Thread overview
releases
Oct 06, 2015
John Colvin
Oct 06, 2015
Johannes Pfau
Oct 06, 2015
Iain Buclaw
Oct 06, 2015
Johannes Pfau
Oct 06, 2015
Iain Buclaw
October 06, 2015
http://gdcproject.org/downloads are all with gcc 5.2

https://github.com/D-Programming-GDC/GDC/releases/tag/v2.066.1_gcc5 is with gcc 5.1, as is the gdc-5 branch

Is there a reason for this? If I want to package the latest "stable" gdc (must be from source), what should I work from?
October 06, 2015
Am Tue, 06 Oct 2015 12:52:23 +0000
schrieb John Colvin <john.loughran.colvin@gmail.com>:

> http://gdcproject.org/downloads are all with gcc 5.2
> 
> https://github.com/D-Programming-GDC/GDC/releases/tag/v2.066.1_gcc5 is with gcc 5.1, as is the gdc-5 branch
> 

The gcc.version file is the version tested by the CI systems. This is
important for the master branch which uses gcc snapshots and
older or newer snapshots often do not work.

For the release branches the version indicated in gcc.version is less important. It's used by the autotester, but GCC does not break compatibility in minor releases so you should always use the latest release. 5.2 in this case.

OT: I just updated all gcc.version files. I'll push these updates once the autotester passes.

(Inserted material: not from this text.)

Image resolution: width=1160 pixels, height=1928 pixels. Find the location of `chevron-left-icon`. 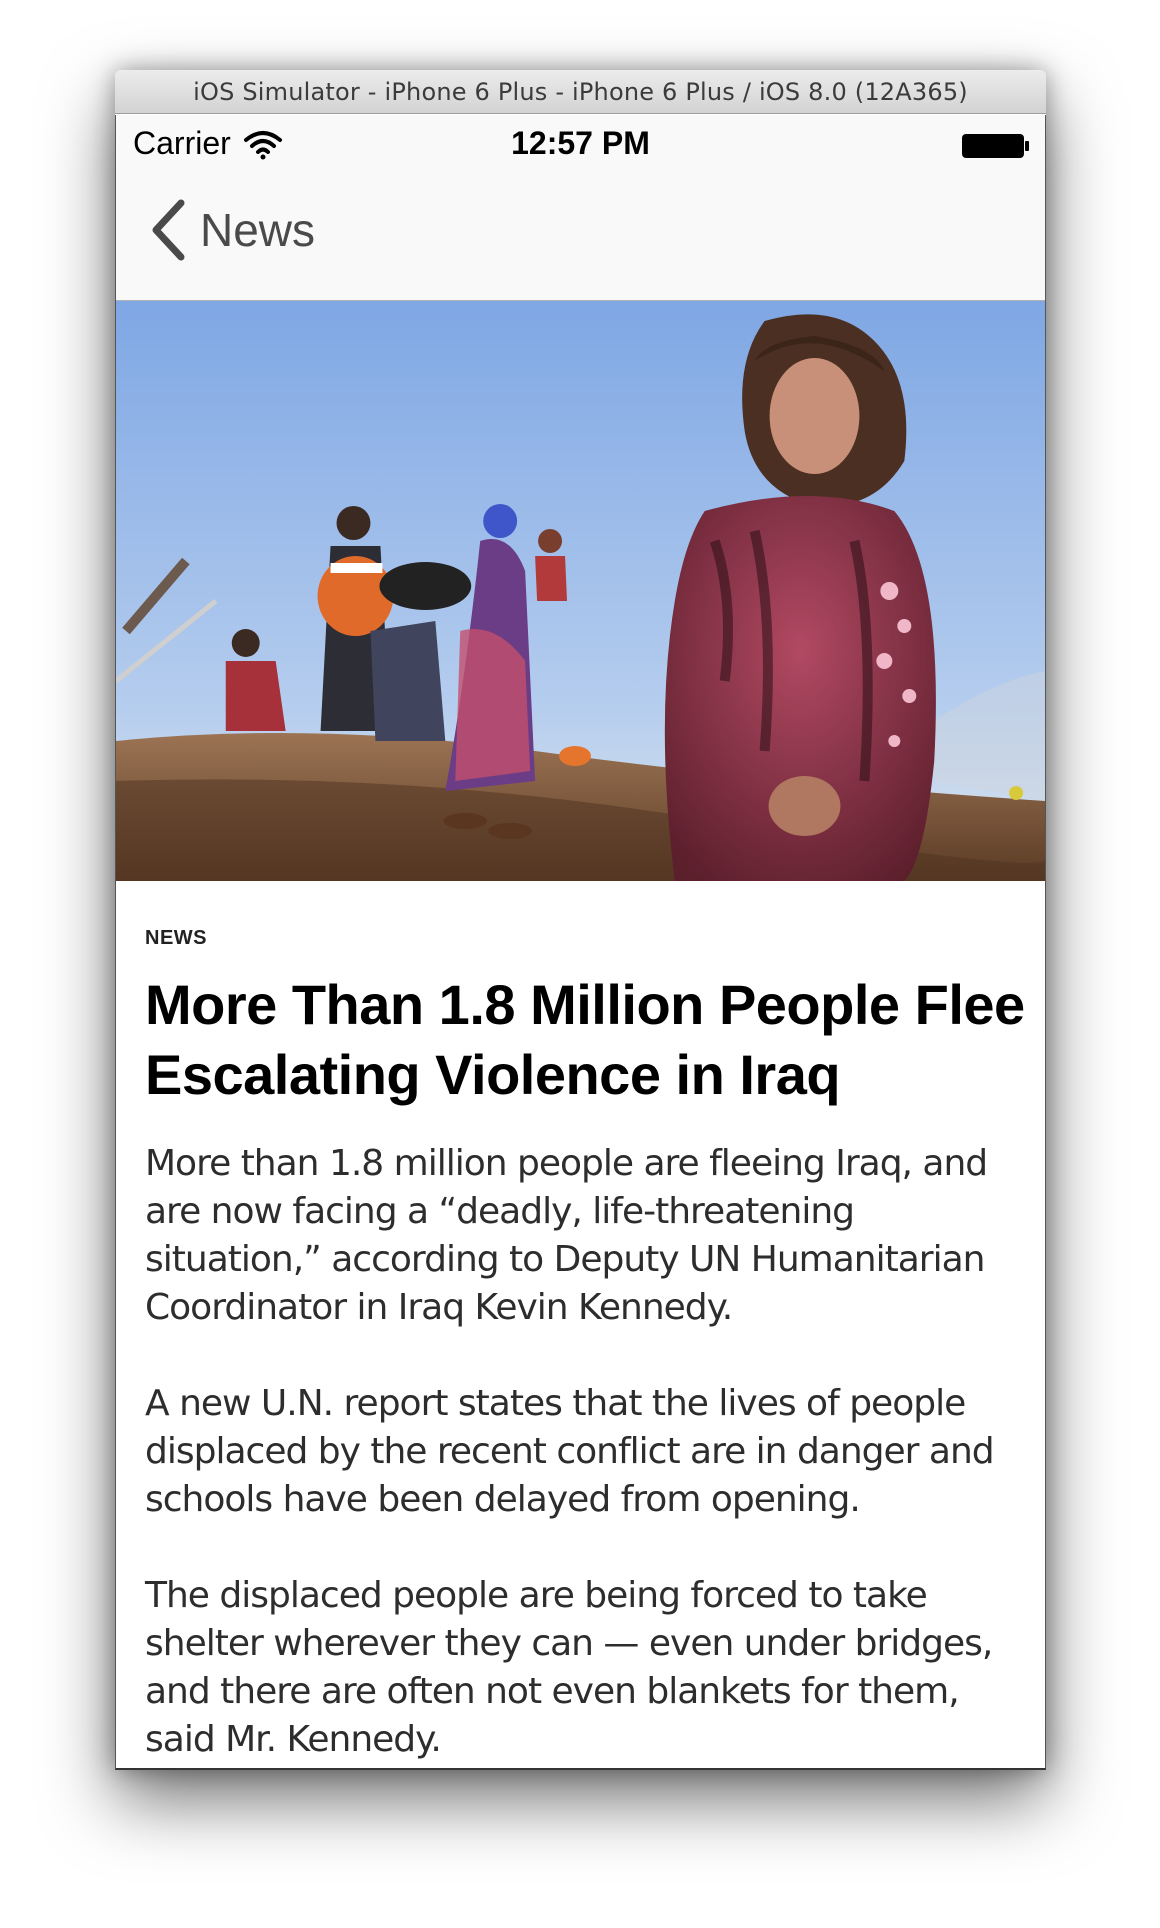

chevron-left-icon is located at coordinates (168, 230).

> Is there a reason for this? If I want to package the latest "stable" gdc (must be from source), what should I work from?

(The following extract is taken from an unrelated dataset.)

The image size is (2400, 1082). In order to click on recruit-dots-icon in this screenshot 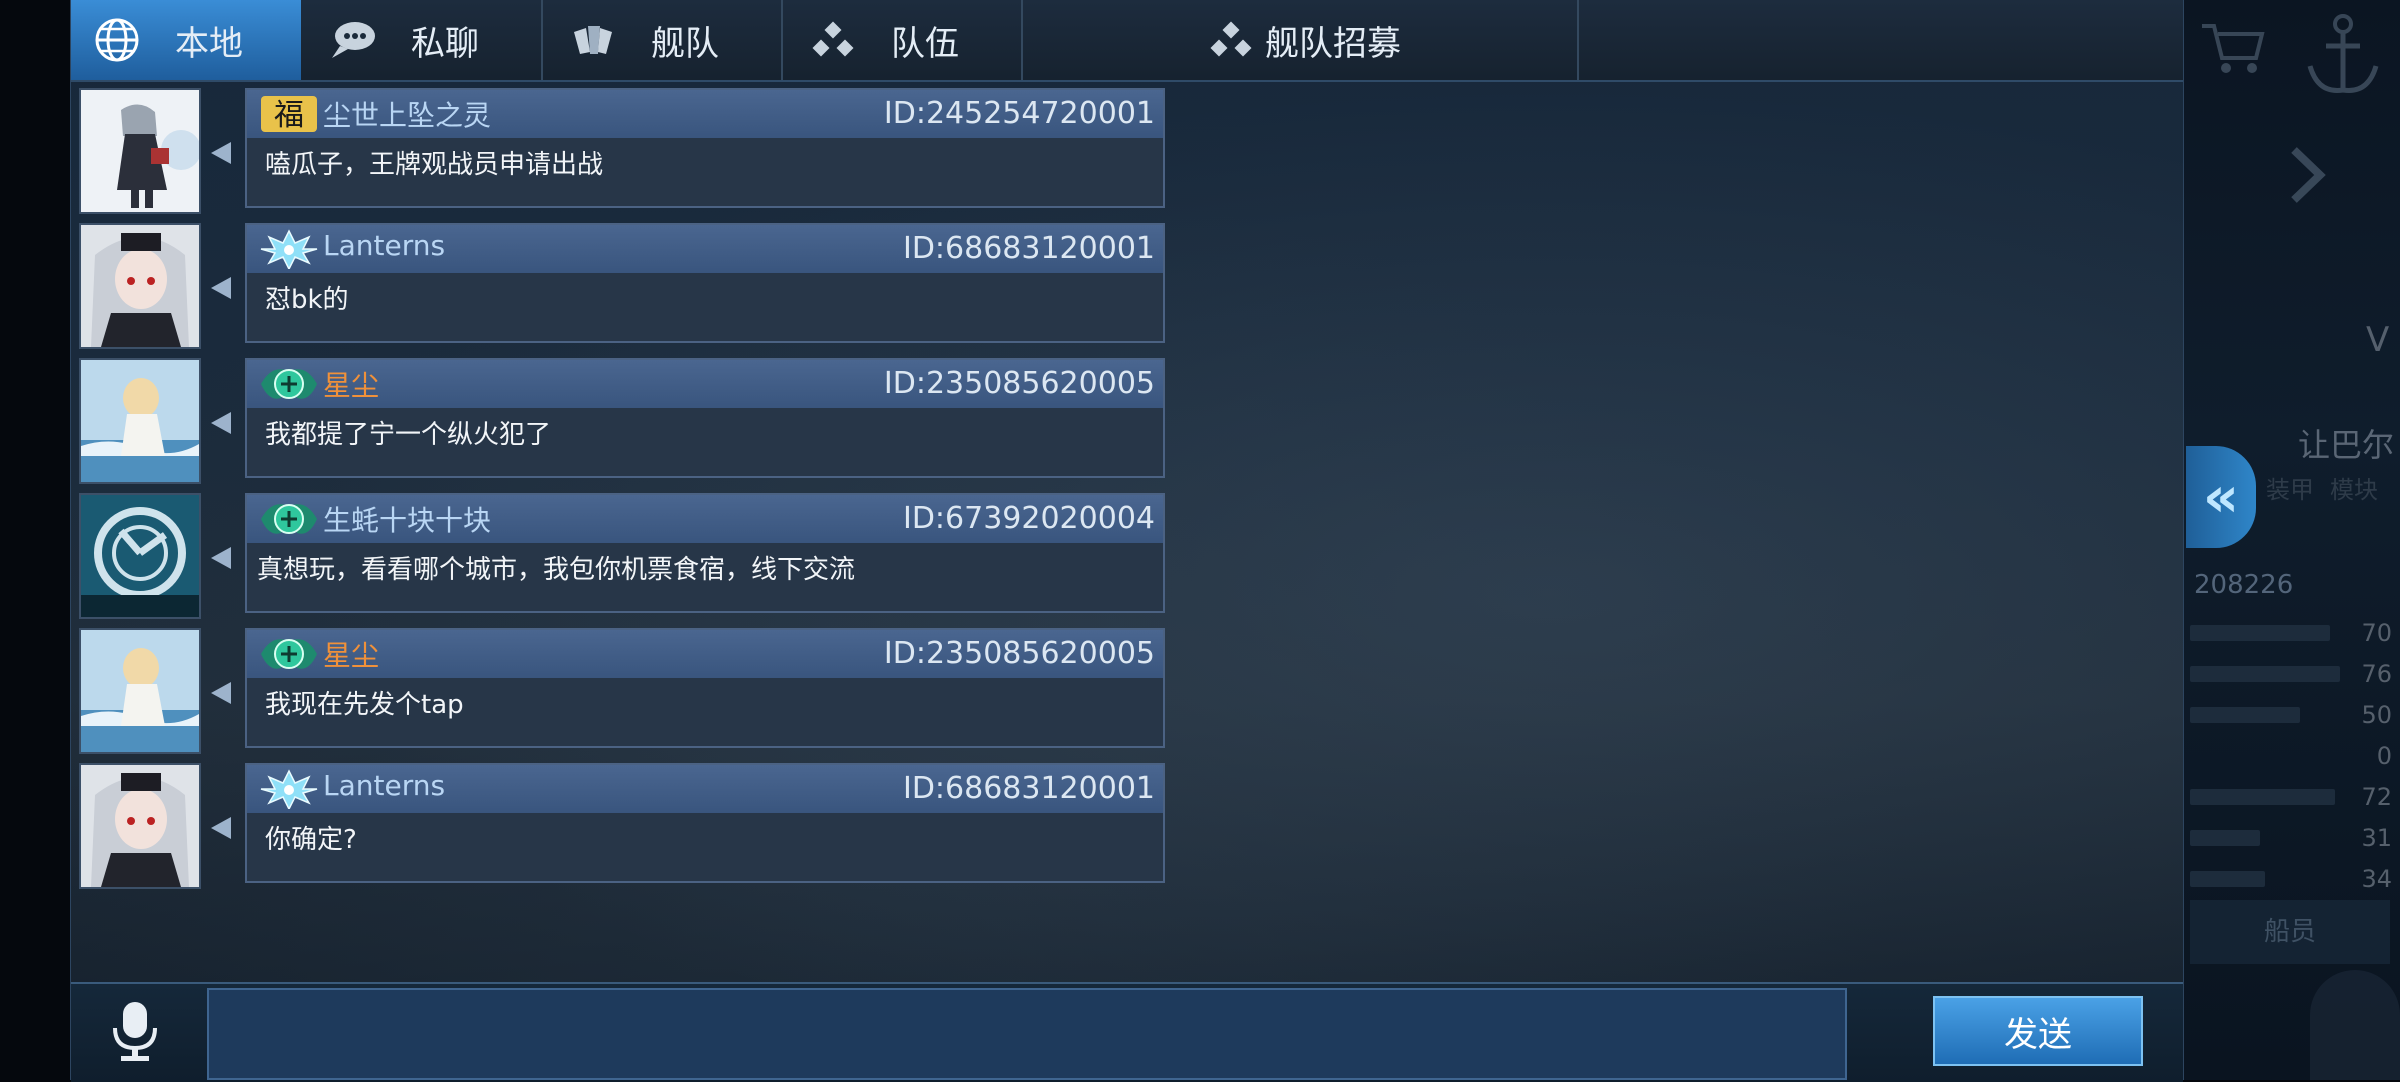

=> latest GCC 5 (5.2 right now) and gdc-5 branch.

We should probably add tags whenever we release updated binaries. But I don't want to call these v2.066.1_gcc5.2 as you can use all gdc-5 commits with all GCC 5 versions. Probably v2.066.1_gcc5_r2 instead or something like that.
October 06, 2015
On 6 October 2015 at 17:23, Johannes Pfau via D.gnu <d.gnu@puremagic.com> wrote:

> Am Tue, 06 Oct 2015 12:52:23 +0000
> schrieb John Colvin <john.loughran.colvin@gmail.com>:
>
> > http://gdcproject.org/downloads are all with gcc 5.2
> >
> > https://github.com/D-Programming-GDC/GDC/releases/tag/v2.066.1_gcc5 is with gcc 5.1, as is the gdc-5 branch
> >
>
> The gcc.version file is the version tested by the CI systems. This is
> important for the master branch which uses gcc snapshots and
> older or newer snapshots often do not work.
>
> For the release branches the version indicated in gcc.version is less important. It's used by the autotester, but GCC does not break compatibility in minor releases so you should always use the latest release. 5.2 in this case.
>
> OT: I just updated all gcc.version files. I'll push these updates once the autotester passes.
>
> > Is there a reason for this? If I want to package the latest "stable" gdc (must be from source), what should I work from?
>
> => latest GCC 5 (5.2 right now) and gdc-5 branch.
>
> We should probably add tags whenever we release updated binaries. But I don't want to call these v2.066.1_gcc5.2 as you can use all gdc-5 commits with all GCC 5 versions. Probably v2.066.1_gcc5_r2 instead or something like that.
>

I hope you are not backporting latest master to those branches too. ;-)


October 06, 2015
Am Tue, 6 Oct 2015 18:13:26 +0200
schrieb "Iain Buclaw via D.gnu" <d.gnu@puremagic.com>:

> 
> I hope you are not backporting latest master to those branches too. ;-)
> 

I didn't have a look at the latest changes yet. Any reason why I shouldn't backport these?
October 06, 2015
On 6 Oct 2015 11:50 pm, "Johannes Pfau via D.gnu" <d.gnu@puremagic.com> wrote:
>
> Am Tue, 6 Oct 2015 18:13:26 +0200
> schrieb "Iain Buclaw via D.gnu" <d.gnu@puremagic.com>:
>
> >
> > I hope you are not backporting latest master to those branches too. ;-)
> >
>
> I didn't have a look at the latest changes yet. Any reason why I shouldn't backport these?

Should be OK now. There's some more a breaking going on.  Moving expression codegen to visitors and other refactorings.